- Date: December 31, 2011
- Season: 2011
- Stadium: Sun Bowl
- Location: El Paso, Texas
- MVP: Devonte Christopher, (Utah- Special Teams) Star Lotolelei, (Utah- Defense) John White IV (Utah- Offense)
- Favorite: Georgia Tech by 3
- Referee: Wayne Winkler (C-USA)
- Attendance: 48,123
- Payout: US$1.9 million per team

United States TV coverage
- Network: CBS
- Announcers: Verne Lundquist (Play-by-Play) Gary Danielson (Analyst) Tracy Wolfson (Sidelines)
- Nielsen ratings: 2.71

= 2011 Sun Bowl =

American college football game

The 2011 Hyundai Sun Bowl, the 78th edition of the game, was a post-season American college football bowl game, held on December 31, 2011 at Sun Bowl Stadium in El Paso, Texas as part of the 2011–12 NCAA Bowl season.

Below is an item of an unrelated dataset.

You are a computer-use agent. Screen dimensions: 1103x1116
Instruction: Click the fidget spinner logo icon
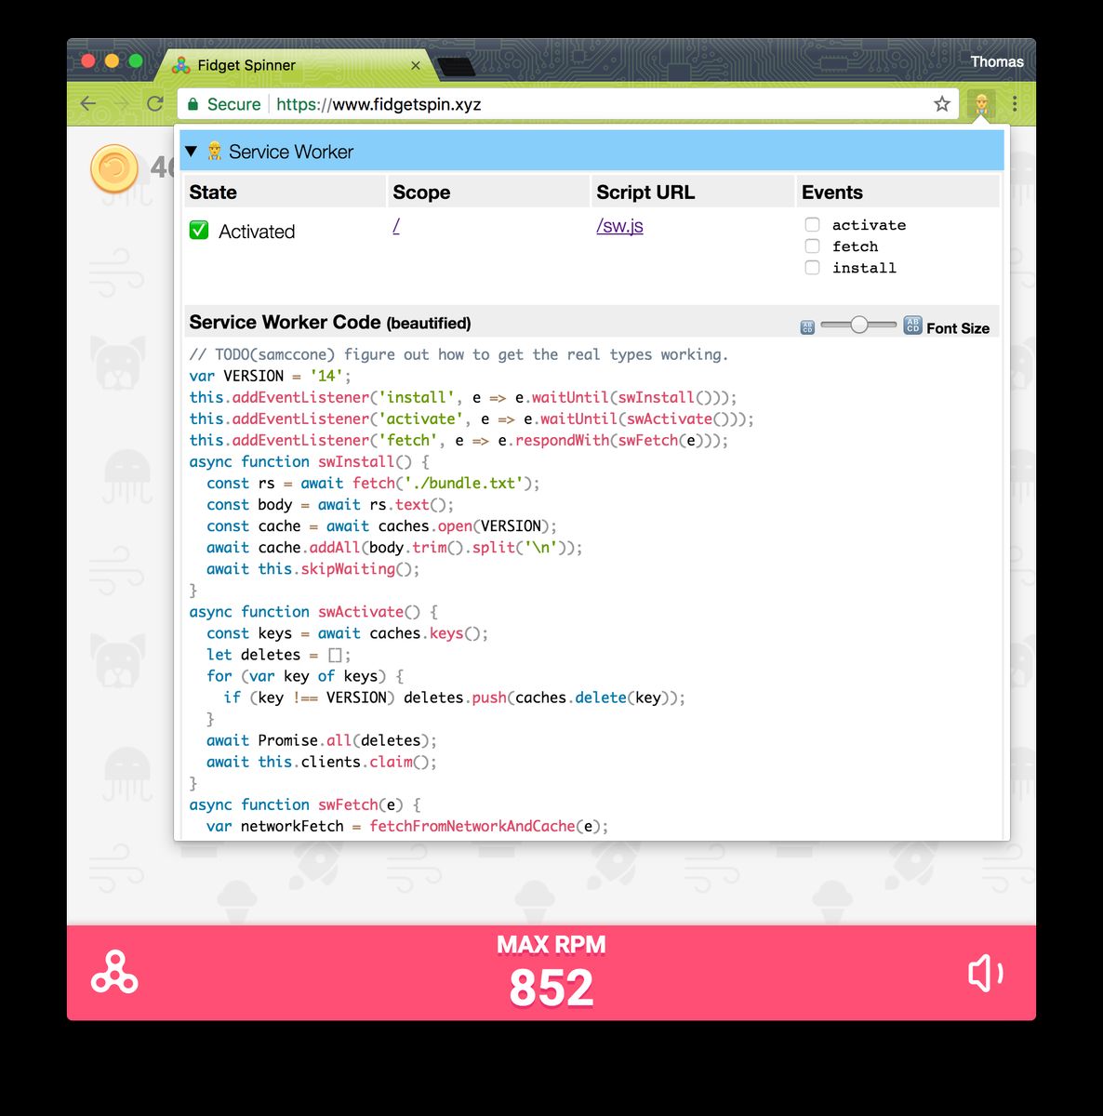(x=114, y=973)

The game, which was telecast at 12:00 p.m. MT on CBS, featured a team from the Atlantic Coast Conference, Georgia Tech Yellow Jackets versus the Utah Utes in their first year of membership in the Pac-12 Conference. The Utah Utes won the game 30–27. The game was broadcast on the radio nationally by Sports USA Radio with Eli Gold and Doug Plank calling the action.

==Teams==
The two teams have met once before, in 2005 at the Emerald Bowl in San Francisco, California when the Utes defeated the Yellow Jackets 38–10.

===Georgia Tech===

Georgia Tech played in its 15th consecutive bowl game, having finished the year with an 8–4 record by winning its first six games. The Yellow Jackets led the ACC in rushing offense (316.8 yards per game), total offense
(459.6) and scoring offense (34.9).

===Utah===

Utah finished its first Pac-12 regular season with a 7–5 record, which included wins in four of its last five games, plus wins against its non-conference competitors (Montana State, BYU, and Pittsburgh). The Utes entered the game with a 12–4 record in bowl games, including 6–1 under coach Kyle Whittingham. They missed the Pac-12 South Division title by a Colorado defeat on November 25.